> **Exercise**
Transcribe everything from the line containing "Screen dimensions: 1000x493" down to the line containing "Click the override keyword in the code", both included, and nothing else.

> **Source data**
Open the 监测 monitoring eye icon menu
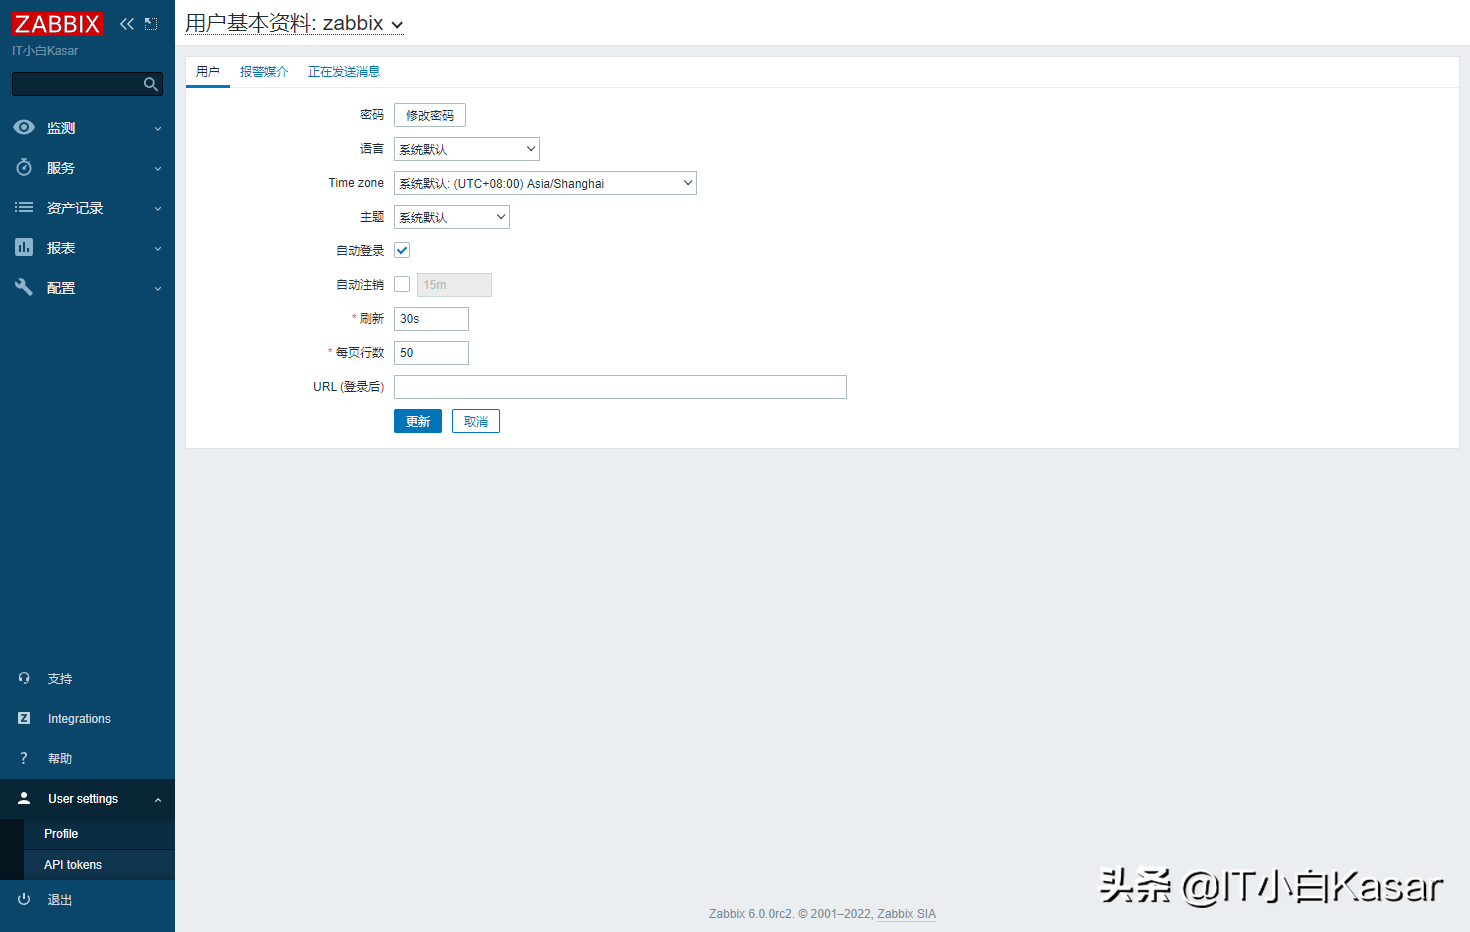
* * *
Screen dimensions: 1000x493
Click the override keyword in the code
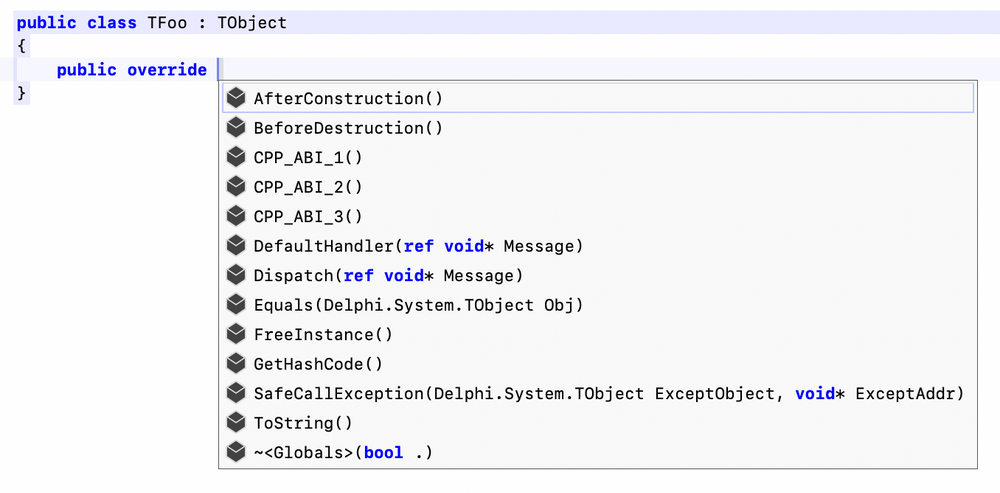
--
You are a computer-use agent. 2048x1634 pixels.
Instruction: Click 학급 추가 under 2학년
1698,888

> **Correct response**
Screen dimensions: 1000x493
Click the override keyword in the code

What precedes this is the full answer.